The RaPyDLI homepage can be viewed here.

XPS: FULL: DSD: Collaborative Research: Rapid Prototyping HPC Environment for Deep Learning

            Sponsored by: National Science Foundation


The impact of Big Data is all around us and is enabling a plethora of commercial services. Further it is establishing the fourth paradigm of scientific investigation where discovery is based on mining data rather than from theories verified by observation. Big Data has established a new discipline (Data Science) with vibrant research activities across several areas of computer science. This “Rapid Python Deep Learning Infrastructure” (RaPyDLI) project advances Deep Learning (DL) which is a novel exciting artificial intelligence approach to Big Data problems, which also involves a sophisticated model and a corresponding “big compute” needing high end supercomputer architectures. DL has already seen success in areas like speech recognition, drug discovery and computer vision where self-driving cars are an early target. DL uses a very general unbiased way of analyzing large data sets inspired by the brain as a set of connected neurons. As with the brain, the artificial neurons learn from experience corresponding to a “training dataset” and the “trained network” can be used to make decisions. Trained on voices, the DL network can enhance voice recognition and trained on images, the DL network can recognize objects in the image. A recent study by the Stanford participants in this project trained 10 billion connections on 10 million images to recognize objects in an image. This study involved a dataset that was approximately 0.1% the size of data “learnt” by an adult human in their lifetime and one billionth of the total digital data stored in the world today. Note the 1.5 billion images uploaded to social media sites every day emphasize the staggering size of big data. The project aims to enhance by DL by allowing it to use large supercomputers efficiently and by providing a convenient DL computing environment that enables rapid prototyping i.e. interactive experimentation with new algorithms. This will enable DL to be applied to much larger datasets such as those “seen” by a human in their lifetime. The RaPyDLI partnership of Indiana University, University of Tennessee, and Stanford enables this with expertise in parallel computing algorithms and run times, big data, clouds, and DL itself.

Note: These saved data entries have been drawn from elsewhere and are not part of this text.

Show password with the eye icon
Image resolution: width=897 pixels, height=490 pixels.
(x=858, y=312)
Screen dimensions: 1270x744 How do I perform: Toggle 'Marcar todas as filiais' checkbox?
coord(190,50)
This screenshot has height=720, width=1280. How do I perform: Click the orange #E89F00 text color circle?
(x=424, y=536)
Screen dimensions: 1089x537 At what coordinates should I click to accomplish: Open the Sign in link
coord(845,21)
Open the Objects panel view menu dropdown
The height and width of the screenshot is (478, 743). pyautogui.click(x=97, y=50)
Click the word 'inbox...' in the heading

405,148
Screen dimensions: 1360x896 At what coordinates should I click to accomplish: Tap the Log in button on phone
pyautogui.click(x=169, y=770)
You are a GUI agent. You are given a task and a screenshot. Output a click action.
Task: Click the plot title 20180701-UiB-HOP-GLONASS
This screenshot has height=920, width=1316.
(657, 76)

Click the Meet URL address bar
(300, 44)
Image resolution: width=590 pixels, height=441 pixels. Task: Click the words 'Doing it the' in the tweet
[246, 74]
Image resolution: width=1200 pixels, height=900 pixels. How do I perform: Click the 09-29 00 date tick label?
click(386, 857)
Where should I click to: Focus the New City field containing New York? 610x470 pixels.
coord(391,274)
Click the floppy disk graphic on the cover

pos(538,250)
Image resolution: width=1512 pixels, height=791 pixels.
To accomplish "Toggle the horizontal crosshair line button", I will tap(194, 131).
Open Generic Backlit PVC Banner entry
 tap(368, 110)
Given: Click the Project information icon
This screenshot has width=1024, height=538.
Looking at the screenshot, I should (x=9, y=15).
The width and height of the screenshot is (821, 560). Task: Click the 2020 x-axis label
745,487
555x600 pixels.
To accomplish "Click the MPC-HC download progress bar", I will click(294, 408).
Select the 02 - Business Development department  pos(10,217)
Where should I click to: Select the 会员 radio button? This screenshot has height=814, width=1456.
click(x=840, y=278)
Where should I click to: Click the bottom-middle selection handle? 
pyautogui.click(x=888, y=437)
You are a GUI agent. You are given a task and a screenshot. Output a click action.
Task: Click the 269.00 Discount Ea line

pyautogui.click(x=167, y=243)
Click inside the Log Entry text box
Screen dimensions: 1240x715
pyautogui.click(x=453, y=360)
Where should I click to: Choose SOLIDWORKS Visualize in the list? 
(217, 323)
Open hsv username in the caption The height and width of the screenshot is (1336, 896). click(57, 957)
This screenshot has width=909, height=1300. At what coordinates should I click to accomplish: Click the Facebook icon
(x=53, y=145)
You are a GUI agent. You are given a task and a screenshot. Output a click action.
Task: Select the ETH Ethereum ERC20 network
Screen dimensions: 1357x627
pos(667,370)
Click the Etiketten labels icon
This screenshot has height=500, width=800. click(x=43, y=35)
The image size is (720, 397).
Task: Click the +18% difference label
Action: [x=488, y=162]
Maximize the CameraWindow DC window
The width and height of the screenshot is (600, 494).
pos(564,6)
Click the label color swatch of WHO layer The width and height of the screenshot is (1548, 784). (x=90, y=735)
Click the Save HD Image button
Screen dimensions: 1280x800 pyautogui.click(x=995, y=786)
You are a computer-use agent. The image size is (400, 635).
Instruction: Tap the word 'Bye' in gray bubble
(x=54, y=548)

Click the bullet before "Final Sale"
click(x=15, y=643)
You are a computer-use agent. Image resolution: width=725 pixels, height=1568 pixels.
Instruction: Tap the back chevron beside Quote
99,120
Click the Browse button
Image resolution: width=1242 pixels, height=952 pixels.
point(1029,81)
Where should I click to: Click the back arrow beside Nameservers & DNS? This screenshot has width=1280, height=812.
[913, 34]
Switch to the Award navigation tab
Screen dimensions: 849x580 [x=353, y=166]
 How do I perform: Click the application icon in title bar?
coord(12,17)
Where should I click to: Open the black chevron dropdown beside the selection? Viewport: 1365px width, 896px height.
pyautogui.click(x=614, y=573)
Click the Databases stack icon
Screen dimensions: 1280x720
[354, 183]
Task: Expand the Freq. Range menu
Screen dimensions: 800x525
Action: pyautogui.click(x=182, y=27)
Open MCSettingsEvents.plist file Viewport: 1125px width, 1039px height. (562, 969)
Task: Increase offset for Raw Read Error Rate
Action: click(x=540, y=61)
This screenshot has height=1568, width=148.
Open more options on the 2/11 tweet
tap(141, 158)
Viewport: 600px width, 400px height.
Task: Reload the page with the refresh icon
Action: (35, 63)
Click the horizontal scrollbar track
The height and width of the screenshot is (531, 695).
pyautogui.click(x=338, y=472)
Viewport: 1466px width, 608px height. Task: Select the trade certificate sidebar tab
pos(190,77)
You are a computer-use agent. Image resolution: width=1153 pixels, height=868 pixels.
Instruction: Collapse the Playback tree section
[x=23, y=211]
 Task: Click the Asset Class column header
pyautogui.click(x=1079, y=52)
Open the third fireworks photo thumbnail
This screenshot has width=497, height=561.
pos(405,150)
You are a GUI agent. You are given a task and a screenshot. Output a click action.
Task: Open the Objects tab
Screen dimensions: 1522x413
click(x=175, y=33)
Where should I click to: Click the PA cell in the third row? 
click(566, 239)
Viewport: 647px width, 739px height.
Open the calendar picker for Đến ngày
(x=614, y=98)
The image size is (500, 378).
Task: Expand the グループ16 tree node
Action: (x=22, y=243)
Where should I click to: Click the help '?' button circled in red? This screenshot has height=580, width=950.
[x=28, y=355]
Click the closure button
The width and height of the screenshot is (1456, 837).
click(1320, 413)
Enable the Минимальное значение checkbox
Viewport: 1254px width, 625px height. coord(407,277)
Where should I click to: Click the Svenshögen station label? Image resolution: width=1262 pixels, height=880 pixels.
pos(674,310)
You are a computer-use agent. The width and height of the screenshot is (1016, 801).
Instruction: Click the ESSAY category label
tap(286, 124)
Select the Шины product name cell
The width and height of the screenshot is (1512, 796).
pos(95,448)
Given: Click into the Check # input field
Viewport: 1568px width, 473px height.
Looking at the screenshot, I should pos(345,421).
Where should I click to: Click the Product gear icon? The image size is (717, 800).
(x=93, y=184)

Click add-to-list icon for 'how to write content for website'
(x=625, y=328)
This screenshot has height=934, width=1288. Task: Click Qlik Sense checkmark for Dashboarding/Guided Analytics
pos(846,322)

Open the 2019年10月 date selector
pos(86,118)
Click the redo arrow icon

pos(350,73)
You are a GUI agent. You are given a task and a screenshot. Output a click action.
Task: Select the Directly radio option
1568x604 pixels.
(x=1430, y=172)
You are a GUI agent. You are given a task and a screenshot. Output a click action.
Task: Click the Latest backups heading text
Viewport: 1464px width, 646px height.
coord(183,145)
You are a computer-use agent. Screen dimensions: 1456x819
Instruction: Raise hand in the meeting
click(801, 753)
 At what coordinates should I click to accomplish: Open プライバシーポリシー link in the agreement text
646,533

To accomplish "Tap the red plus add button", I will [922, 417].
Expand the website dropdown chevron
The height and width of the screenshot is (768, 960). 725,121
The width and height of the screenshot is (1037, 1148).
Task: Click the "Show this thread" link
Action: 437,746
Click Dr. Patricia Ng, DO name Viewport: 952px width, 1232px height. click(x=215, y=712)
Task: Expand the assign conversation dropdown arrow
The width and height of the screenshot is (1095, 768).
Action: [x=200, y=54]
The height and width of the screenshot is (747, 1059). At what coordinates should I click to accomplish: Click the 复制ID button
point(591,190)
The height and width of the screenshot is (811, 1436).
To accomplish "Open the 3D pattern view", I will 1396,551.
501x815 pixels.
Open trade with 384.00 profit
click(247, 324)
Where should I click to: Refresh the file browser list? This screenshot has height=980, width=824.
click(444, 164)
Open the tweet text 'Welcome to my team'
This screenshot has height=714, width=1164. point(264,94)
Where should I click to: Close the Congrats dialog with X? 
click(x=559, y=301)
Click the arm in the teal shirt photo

RaPyDLI will reach out to DL practitioners with workshops both to gather requirements for and feedback on its software. Further it will proactively reach out to under-represented communities with summer experiences and DL curriculum modules that include demonstrations built as “Deep Learning as a Service”.

RaPyDLI will be built as a set of open source modules that can be accessed from a Python user interface but executed interoperably in a C/C++ or Java environment on the largest supercomputers or clouds with interactive analysis and visualization. RaPyDLI will support GPU accelerators and Intel Phi coprocessors and a broad range of storage approaches including files, NoSQL, HDFS and databases. RaPyDLI will include benchmarks as well as software and will offer a repository so users can contribute the high level code for a range of neural networks with benefits to research and education.